Chroniques

par cecil ameil

Paul Badura-Skoda ou l’obsession occidentale

Musée des Instruments de musique / Bruxelles
- 28 mai 2003
le pianiste Paul Badura-Skoda photographié par Dan Hunstein
© dan hunstein

Quelques fois encore, l’opportunité se présente d’assister à un concert dans des conditions d’intimité inhabituelles. C’est d’autant plus remarquable quand cela se passe dans une grande ville comme Bruxelles. Et plus encore quand ledit concert a lieu dans la petite salle d’un musée superbe, dédié aux instruments de musique, au milieu d’une petite centaine de personnes tassées autour de la scène (après une courte visite guidée retraçant l’histoire du clavier en Europe).

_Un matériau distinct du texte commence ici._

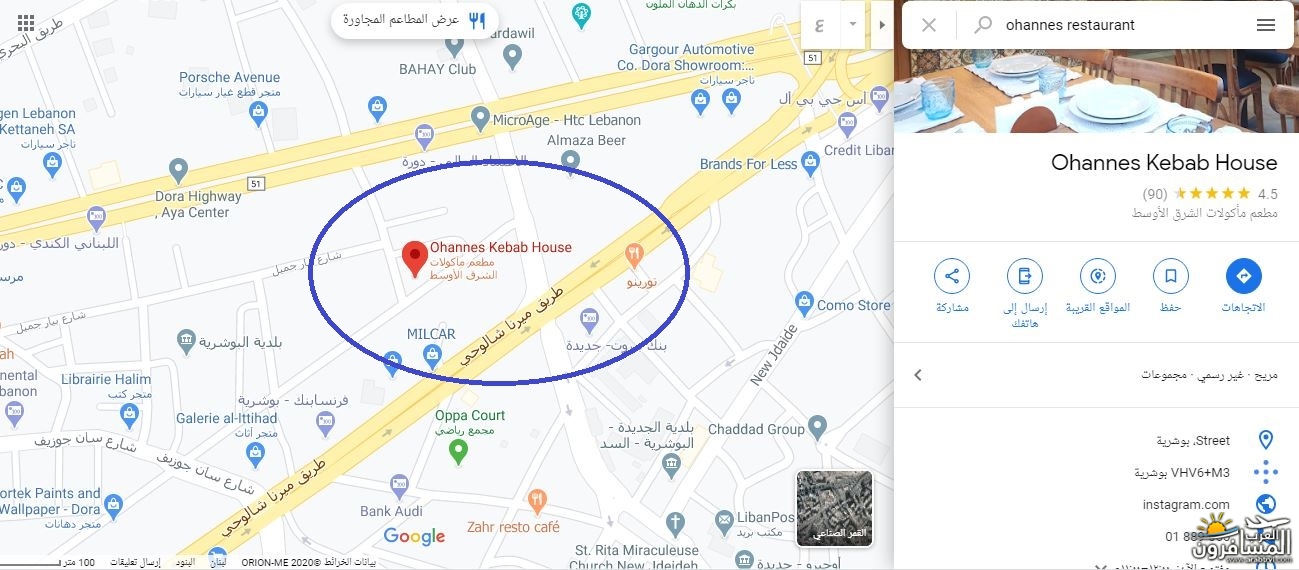Expand the place attributes chevron
The width and height of the screenshot is (1299, 570).
click(918, 375)
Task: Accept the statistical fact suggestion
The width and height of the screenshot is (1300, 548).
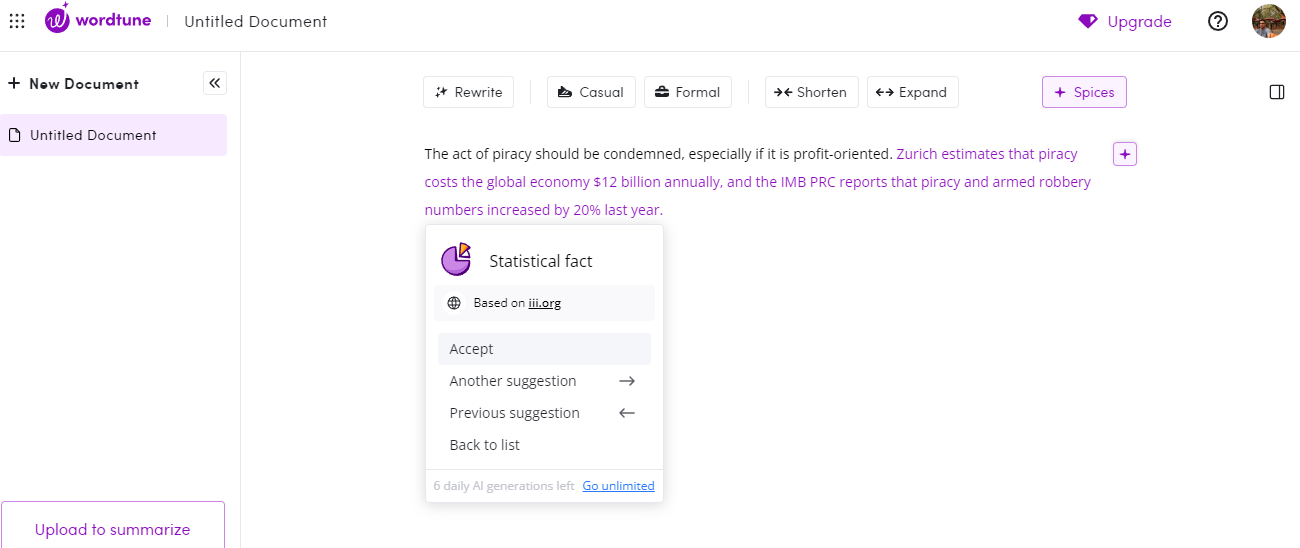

Ce jour-là, l’occasion est provoquée par le choix de l’artiste. Paul Badura-Skoda, soixante-seize ans, roi du clavier –cette « obsession occidentale », selon le conservateur du Musée –aime se produire dans des conditions chambristes, plus propices à l’écoute du pianoforte (Hammerklavier) qu’il affectionne particulièrement. Aussi bien professeur qu’instrumentiste et musicologue, à l’auditoire il dit quelques mots sur l’évolution du piano entre le XVIIIe et le XIXe siècle, dans un français du reste impeccable.

Non rassasié de ses longues journées comme membre du jury au concours annuel Reine Elisabeth qui, cette année, accueille les jeunes espoirs du piano, Badura-Skoda, interprète par deux fois Mozart, Schubert et Chopin sur trois pianos différents prêtés par le Musée, pendant près de deux heures. Le Magicien, comme l’ont appelé certaines personnes, queue de pie et sourire espiègle, cabotin en diable (il a manqué deux fois le début de son bis, un Nocturne de Chopin, en incriminant les touches du Pleyel !), régale d’un récital souverain.

Une analyse du jeu de l’Autrichien est riche de plusieurs enseignements. En premier lieu, l’auditeur apprend que jouer sur un instrument aussi délicat qu’un pianoforte de 1795 (Anton Walter), c’est « se sentir comme un déménageur qui fait un travail d’horloger », pour reprendre les termes de l’artiste. À l’écoute de son Mozart, enchaînant les Variations en ut majeur sur « Ah, vous dirai-je, maman » K.265, la Fantaisie en ut mineur K.475 et la Sonate en ut mineur K.457, on perçoit en effet la difficulté d’éviter les coups de pouce un peu brutaux dans un jeu en général empreint de délicatesse, avec des mouvements de chevalet (pédales réglables au genou) qui surprennent par leur effet sur le son, pas si éloigné de celui d’un clavecin quelque peu étouffé. Toute autre est l’interprétation de la Wanderer Fantasie en ut majeur D760de Schubert sur un instrument de 1820 (Conrad Graf) dont la sonorité est déjà beaucoup plus familière à nos oreilles. Le pianiste reste très droit sur son siège, les bras toujours le long du tronc, sans mouvement particulier du buste ; mais les mains surprennent par leur agilité et leur indépendance du reste du corps pour rendre toute la palette du son sur une pièce aux couleurs contrastées.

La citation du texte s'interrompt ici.